Today, the department’s board includes Jane Rady, vice president of strategy and technology for Advanced Medical; and J. Andy Corley, chief executive of Eyeonics Inc., an Aliso Viejo-based maker of eye surgery products.

The board’s chairman is Bill Link, a longtime investor in early stage medical device companies and managing director at the Newport Beach office of Menlo Park-based Versant Ventures.

“Our advisory board has been instrumental in helping us develop our program,” George said.

Plans are to add as many as eight to 10 more members, George said.

“There are chunks of Orange County that aren’t being represented,” he said. “That’s going to be our primary goal this year.”

Some notable companies missing from the department’s board: Fullerton-based Beckman Coulter Inc., a maker of medical testing gear and supplies; Irvine’s B. Braun Medical Inc., a maker of intravenous solution kits that’s part of Germany’s B. Braun Melsungen AG; and Alcon Laboratories Inc., an eye surgery products maker with a sizable Irvine operation.

The department has 12 full-time professors plus four others who split their time with other departments. George said he’s looking to hire three more full-time professors this year.

“What we have found is that the interest by the students has been enormous and has really outpaced the growth of the faculty,” he said.

The department now has some 450 undergraduates, 90 doctoral students and 30 students pursuing master’s degrees. The first graduating class, made up of students who transferred from other departments as sohphomores, finished in 2005.
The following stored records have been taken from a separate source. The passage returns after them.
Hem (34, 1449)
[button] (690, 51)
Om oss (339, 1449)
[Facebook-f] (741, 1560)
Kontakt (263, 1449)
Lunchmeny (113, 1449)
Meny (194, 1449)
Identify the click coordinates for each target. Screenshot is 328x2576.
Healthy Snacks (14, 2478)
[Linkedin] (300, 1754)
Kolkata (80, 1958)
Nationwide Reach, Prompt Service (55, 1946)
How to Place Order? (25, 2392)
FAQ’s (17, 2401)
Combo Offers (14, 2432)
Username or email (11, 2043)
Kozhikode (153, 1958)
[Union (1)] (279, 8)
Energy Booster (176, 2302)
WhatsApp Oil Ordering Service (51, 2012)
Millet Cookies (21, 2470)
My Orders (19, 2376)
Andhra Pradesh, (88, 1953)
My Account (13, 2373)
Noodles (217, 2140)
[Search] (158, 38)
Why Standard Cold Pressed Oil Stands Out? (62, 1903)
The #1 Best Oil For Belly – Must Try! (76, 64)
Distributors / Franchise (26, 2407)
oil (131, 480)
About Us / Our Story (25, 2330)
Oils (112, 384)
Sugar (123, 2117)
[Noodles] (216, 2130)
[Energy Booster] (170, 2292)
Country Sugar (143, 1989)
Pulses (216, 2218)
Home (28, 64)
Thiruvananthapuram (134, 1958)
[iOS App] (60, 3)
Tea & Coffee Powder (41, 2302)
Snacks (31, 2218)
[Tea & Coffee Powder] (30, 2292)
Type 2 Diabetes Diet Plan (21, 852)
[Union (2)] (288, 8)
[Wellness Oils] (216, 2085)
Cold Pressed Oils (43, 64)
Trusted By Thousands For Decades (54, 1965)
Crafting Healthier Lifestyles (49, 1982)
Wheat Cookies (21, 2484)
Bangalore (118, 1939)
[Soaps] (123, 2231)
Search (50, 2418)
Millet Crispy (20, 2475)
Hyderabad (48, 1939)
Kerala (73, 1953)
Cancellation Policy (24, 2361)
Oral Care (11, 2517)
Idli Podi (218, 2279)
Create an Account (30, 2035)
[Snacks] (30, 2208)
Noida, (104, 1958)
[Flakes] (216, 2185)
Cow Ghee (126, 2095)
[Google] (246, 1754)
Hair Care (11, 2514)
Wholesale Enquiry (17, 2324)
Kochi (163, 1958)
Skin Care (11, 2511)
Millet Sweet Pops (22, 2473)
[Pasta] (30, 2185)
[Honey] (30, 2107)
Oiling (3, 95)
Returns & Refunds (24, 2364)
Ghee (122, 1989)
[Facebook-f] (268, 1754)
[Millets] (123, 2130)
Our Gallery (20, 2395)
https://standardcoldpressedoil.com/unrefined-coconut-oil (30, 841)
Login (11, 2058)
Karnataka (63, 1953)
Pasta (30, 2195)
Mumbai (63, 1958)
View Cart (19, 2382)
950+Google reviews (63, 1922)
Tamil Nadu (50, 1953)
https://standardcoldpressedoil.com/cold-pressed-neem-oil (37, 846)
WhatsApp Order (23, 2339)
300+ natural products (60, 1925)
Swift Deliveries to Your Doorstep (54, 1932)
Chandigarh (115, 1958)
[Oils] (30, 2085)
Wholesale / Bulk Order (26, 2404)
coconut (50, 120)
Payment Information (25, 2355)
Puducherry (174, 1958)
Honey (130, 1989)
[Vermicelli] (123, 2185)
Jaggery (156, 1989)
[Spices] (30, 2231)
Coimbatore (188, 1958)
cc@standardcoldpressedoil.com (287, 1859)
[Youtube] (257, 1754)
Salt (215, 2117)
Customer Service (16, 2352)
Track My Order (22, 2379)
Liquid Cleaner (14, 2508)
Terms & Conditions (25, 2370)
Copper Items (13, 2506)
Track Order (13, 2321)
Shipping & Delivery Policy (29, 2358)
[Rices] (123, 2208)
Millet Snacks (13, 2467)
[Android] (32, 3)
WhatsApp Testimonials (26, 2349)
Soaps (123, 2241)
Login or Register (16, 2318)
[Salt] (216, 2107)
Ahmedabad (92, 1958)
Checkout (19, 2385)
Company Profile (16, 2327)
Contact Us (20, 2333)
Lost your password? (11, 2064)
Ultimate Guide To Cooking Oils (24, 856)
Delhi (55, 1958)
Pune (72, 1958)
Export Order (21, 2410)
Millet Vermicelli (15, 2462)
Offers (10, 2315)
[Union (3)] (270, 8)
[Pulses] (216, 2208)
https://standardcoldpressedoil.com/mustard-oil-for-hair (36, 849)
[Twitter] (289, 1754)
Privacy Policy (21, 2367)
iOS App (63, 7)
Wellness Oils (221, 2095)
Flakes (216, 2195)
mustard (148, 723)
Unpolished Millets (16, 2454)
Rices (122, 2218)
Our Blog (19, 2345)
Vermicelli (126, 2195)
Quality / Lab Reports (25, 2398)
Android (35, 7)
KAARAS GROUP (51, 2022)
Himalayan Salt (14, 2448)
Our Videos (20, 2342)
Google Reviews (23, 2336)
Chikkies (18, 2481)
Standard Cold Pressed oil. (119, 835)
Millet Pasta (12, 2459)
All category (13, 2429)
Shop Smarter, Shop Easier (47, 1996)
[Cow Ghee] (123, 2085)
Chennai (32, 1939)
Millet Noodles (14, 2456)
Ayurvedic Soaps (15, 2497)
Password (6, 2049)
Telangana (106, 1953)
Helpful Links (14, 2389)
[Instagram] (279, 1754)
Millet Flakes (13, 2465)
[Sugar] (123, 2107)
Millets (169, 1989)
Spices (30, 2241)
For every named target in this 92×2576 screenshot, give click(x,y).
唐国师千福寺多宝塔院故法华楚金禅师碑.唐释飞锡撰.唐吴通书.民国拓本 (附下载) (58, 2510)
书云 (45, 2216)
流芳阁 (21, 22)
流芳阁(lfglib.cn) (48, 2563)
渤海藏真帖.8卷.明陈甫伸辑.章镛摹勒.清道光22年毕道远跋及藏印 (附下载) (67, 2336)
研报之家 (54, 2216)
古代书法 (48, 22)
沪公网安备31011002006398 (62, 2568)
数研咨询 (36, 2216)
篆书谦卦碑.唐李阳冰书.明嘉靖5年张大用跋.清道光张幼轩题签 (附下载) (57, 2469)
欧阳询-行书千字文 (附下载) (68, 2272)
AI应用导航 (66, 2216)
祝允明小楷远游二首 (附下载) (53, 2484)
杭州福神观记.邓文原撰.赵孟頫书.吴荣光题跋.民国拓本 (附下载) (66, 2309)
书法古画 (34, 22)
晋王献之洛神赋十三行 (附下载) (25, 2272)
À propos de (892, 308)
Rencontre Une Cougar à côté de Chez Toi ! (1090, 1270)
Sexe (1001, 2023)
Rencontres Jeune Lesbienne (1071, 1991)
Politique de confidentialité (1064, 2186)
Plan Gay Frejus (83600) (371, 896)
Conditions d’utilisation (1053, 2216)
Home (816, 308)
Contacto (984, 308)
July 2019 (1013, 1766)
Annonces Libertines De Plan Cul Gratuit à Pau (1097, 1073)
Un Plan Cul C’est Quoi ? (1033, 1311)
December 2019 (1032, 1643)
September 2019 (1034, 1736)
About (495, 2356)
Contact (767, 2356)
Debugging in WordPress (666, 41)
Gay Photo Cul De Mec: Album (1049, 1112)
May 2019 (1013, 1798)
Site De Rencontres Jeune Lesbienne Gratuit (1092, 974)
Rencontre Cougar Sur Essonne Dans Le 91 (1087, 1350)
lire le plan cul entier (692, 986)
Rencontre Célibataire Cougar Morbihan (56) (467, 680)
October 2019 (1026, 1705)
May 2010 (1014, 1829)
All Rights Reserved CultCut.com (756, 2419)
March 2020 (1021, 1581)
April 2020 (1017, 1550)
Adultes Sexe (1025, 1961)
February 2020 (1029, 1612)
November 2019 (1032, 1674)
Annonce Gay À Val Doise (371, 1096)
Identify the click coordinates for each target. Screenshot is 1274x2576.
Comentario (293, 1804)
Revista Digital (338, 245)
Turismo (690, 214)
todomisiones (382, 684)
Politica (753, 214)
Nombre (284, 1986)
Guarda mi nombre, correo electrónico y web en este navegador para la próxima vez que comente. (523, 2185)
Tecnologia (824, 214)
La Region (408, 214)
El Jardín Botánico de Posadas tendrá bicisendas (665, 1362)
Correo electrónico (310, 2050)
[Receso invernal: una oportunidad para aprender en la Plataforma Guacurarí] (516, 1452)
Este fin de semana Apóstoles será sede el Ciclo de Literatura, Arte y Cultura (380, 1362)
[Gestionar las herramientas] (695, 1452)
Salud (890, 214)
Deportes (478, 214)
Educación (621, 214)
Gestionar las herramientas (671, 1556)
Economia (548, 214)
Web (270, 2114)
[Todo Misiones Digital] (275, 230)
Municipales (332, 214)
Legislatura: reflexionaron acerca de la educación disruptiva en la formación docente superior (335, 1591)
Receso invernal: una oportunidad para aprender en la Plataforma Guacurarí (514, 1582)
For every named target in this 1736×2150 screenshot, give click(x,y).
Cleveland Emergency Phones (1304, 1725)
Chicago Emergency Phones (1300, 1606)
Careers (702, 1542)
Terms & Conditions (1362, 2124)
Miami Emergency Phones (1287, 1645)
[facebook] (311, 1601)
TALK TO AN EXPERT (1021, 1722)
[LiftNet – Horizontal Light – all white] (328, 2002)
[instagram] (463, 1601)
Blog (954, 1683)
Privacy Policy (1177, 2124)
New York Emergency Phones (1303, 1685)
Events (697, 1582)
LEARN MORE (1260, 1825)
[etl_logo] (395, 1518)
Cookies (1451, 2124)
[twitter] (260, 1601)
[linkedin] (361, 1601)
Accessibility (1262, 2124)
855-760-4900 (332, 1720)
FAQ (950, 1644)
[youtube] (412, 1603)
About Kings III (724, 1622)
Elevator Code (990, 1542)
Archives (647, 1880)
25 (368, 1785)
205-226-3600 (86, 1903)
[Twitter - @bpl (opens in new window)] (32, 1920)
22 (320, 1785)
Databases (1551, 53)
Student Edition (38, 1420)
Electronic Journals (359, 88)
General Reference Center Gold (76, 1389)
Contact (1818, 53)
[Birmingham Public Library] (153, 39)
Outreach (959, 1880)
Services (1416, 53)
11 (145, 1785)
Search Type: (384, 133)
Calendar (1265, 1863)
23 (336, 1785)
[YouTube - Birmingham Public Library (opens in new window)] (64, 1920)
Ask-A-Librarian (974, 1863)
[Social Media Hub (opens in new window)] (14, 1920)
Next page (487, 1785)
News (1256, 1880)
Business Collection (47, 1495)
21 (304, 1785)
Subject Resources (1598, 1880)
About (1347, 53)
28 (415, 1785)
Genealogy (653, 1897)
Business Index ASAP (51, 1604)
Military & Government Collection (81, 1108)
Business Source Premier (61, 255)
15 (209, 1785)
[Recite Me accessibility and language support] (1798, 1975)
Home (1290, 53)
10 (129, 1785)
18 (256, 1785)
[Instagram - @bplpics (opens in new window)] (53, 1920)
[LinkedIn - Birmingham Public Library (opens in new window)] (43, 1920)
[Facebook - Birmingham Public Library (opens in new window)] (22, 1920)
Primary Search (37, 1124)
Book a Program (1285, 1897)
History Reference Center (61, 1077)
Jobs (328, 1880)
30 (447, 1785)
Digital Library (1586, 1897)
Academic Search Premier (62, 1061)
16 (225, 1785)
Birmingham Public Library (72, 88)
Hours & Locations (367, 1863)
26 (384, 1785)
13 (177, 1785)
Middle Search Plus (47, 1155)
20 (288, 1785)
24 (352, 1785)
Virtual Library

Of graduating biomedical engineering seniors, roughly a third attend graduate school, another third attempt to pursue medical school admission and the other third go directly into companies, according to George.

“One thing we could do better is definitely track our alums,” he said.

UCI originally established its biomedical engineering center in 1998 after the university won a $3 million grant from the Whitaker Foundation of Arlington, Va. Whitaker’s grant provided money for equipment, renovations, salaries, scholarships and fellowships through 2003.